Taylor was convicted of two counts of attempted sodomy, four counts of forcible sodomy, two counts of kidnapping and one count of unlawful entry.

He had testified that he had consensual sex with five of the men and that the sixth, who is openly gay, raped him. Taylor’s attorney said the men lied to protect their military careers.

“I want you to know how much I have loved being a part of the Air Force and serving this country. It has been difficult for me to be a part of the military and be who I am, which is a homosexual. God has made me who I am and it has taken me a lot of time to come to terms with this,” Taylor said in a written statement read Wednesday by a military defense attorney assisting in the case.

Prosecutors described Taylor as a serial rapist who met his victims in bars, drugged them by spiking their drinks with the “date-rape” drug gamma-hydroxybutyrate, or GHB, and kidnapped them. They asked jurors to sentence him to life without parole and to dismiss him from the Air Force.

“Each of these victims met the accused only briefly but they will suffer the rest of their lives,” said Capt. Eveylon Westbrook, a military prosecutor.

Military police handcuffed Taylor, who spent much of the trial scribbling notes and looking at the jury, after the sentence was read.

Martin Regan, his civilian defense attorney, had asked jurors to consider a sentence of 10 years with the possibility of parole.

“He was awarded the Outstanding Service Medal for two years at Eglin. All of his service records were excellent,” Regan said. “The best way to protect society is through rehabilitation. A life sentence isn’t necessary because he is not a repeat offender. He can be rehabilitated in prison.”

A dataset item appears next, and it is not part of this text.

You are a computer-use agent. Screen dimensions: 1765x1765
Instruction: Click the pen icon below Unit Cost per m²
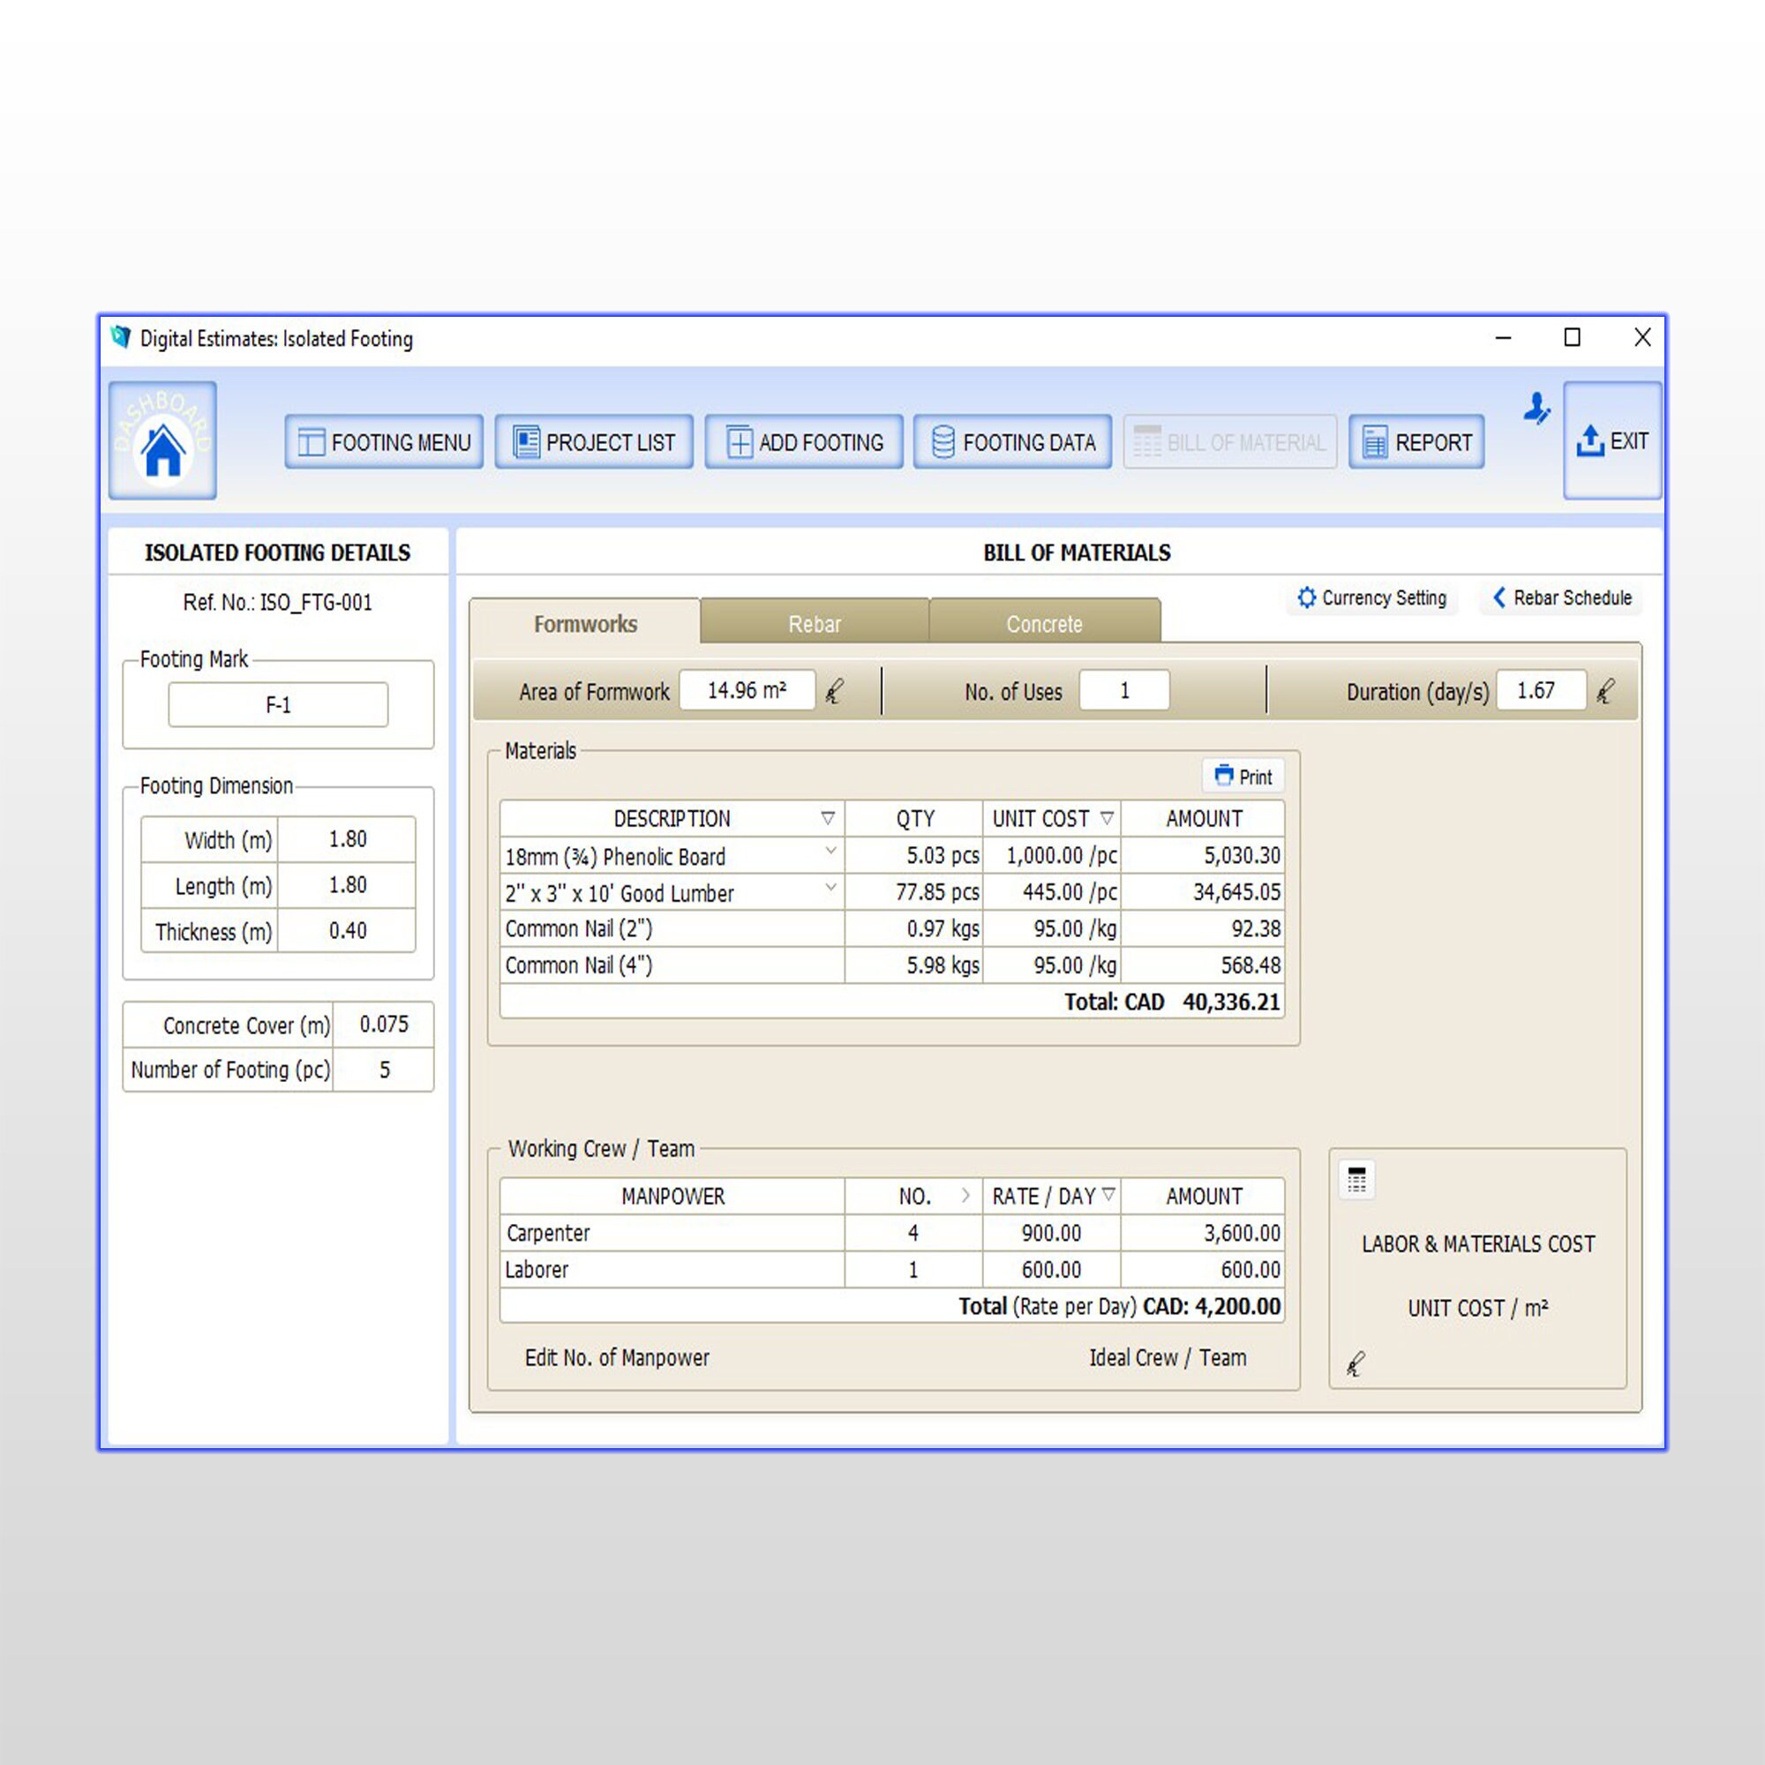pyautogui.click(x=1355, y=1365)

Taylor said he feared he was the victim of a “gay round up” when investigators from the military’s Office of Special Investigators interviewed him in 2006 and that that is why he did not fully answer investigators’ questions in a five-hour video taped interview.

Four of the men he was convicted of assaulting were in the military when they met Taylor, and a fifth wanted to join the Navy and feared being identified as gay, Regan said. Regan said Taylor’s only crime was being gay in the military and violating the “don’t ask, don’t tell” policy, which bans people who are openly gay from serving in the armed forces.

Each of the six men testified during the nine-day court-martial and said they drank with Taylor at bars, later felt drugged and were assaulted by Taylor. Two of the men, both Air Force officers, testified in uniform.

The victims submitted letters for the jury to consider at sentencing.

Westbrook said the letters describe how being raped has caused depression, problems in some of their marriages and in their jobs.

And she said Taylor became less cautious with his victims over time, first targeting acquaintances and later targeting strangers.

“He started as an opportunist and he ended as a pure predator,” she said.